Dans son ouvrage Liberal Democracy and the Social Acceleration of Time, William Scheuerman montre que « le déphasage entre la temporalité relativement lente de la démocratie délibérative, d’un côté, et, de l’autre, la dynamique à grande vitesse du capitalisme et du système des États-nations modernes représente une source importante de fragilité pour la politique délibérative »[1]. Il analyse de nombreux aspects de cette fragilisation : la traditionnelle séparation des pouvoirs tend à se recomposer autour d’un renforcement de l’exécutif, chargé de faire face à un état d’urgence permanent ; une partie des réglementations mises en place à travers les processus législatifs s’avère obsolète avant d’entrer en vigueur ; la politique devient davantage une affaire d’administration des incessantes « crises » économiques qu’un débat sur la meilleure forme d’organisation de la société à venir.
En parallèle avec les travaux de Hartmut Rosa sur les Sociétés à Grande Vitesse (SGV), avec qui il a co-signé une anthologie[2], William Scheuerman souligne qu’« étant donné les pressions temporelles de la société contemporaine, de nouvelles possibilités de démocratie directe ne pourront voir le jour que si certaines de ces pressions temporelles sont allégées de façon à donner aux citoyens suffisamment de temps libre pour poursuivre des intérêts politiques. Un recours plus grand à la démocratie directe devra s’accompagner d’une certaine décélération du tempo de la vie quotidienne, et les réformes politiques doivent aller de pair avec des réformes sociales modifiant certains aspects de la temporalité sociale contemporaine »[3].
Multitudes : Quelle est la principale leçon à tirer de votre analyse des Sociétés à Grande Vitesse ?
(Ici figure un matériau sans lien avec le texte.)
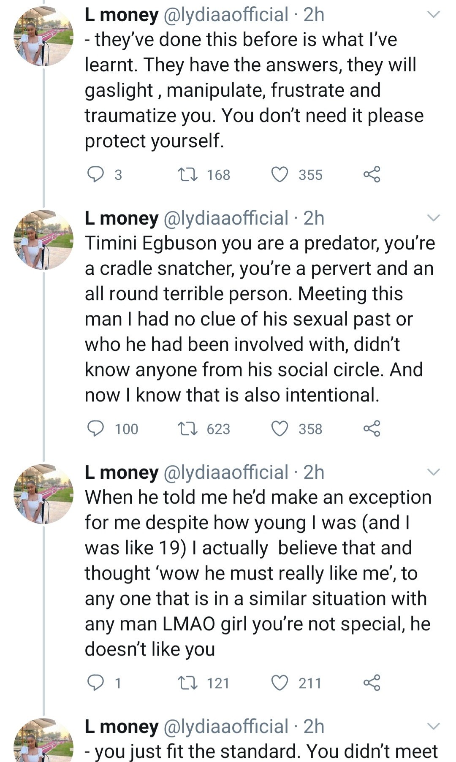Expand menu chevron on Timini Egbuson tweet
This screenshot has width=456, height=762.
[434, 218]
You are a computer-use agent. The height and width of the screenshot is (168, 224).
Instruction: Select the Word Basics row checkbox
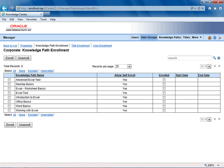9,106
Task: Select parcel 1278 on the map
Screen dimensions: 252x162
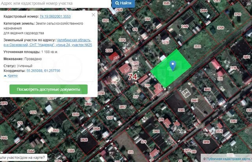Action: pyautogui.click(x=165, y=42)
William Scheuerman : Mon principal centre d’intérêt a été la façon dont des temporalités rivales – situées par exemples dans les domaines des politiques publiques et de l’économie – se heurtent de plusieurs manières. L’intuition de mon livre est que le capitalisme accéléré entre en conflit avec le tempo nécessairement plus lent des politiques démocratiques. Le capitalisme accéléré entre également en conflit avec de nombreux aspects de nos vies personnelles et familiales. Hartmut Rosa et moi avons souvent eu recours à la notion de rivalités rythmiques pour rendre compte de tels phénomènes, car nous ne considérons pas du tout les questions de tempo et d’irrégularités rythmiques comme dissociables dans nos analyses de l’accélération.
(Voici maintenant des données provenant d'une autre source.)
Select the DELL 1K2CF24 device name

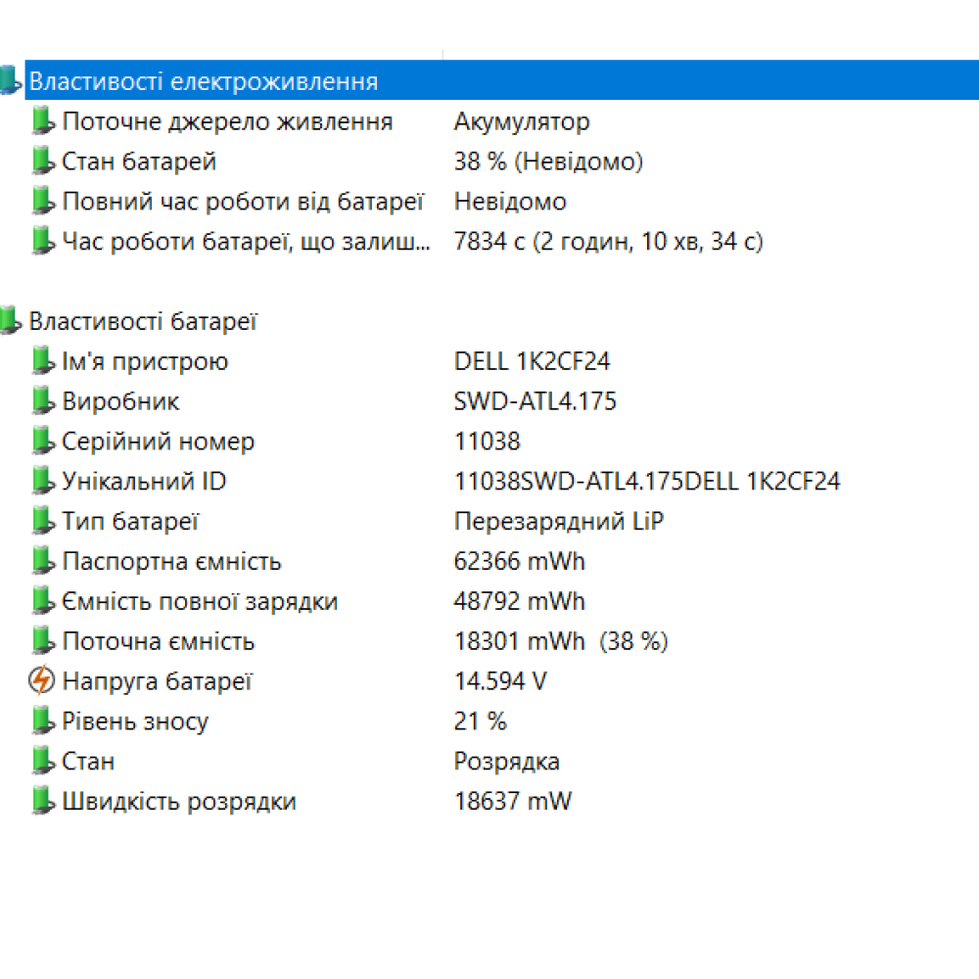pos(534,360)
C’est bien au carrefour de l’accélération des tempos et de la désarticulation des rythmes que se situe la question sur laquelle se concentre mon ouvrage : si notre système politique est en train de basculer du côté d’un exécutif qui gouverne par décrets d’urgence et par mesures exceptionnelles, c’est largement parce que la grande vitesse qui régit nos changements sociaux génère une gamme croissante de dilemmes sociopolitiques qui sont, de fait, nouveaux et « exceptionnels ». La société à grande vitesse met donc en pleine lumière les problèmes de nouveauté et d’irrégularité à un degré incomparable avec ce qui caractérisait les sociétés antérieures à cette accélération. On pourrait vraiment parler ici de régime d’accélération, pour désigner ce qui se met en place sur le plan politique.
M. : Comment les choses ont-elles évolué depuis la publication de votre livre en 2004 ?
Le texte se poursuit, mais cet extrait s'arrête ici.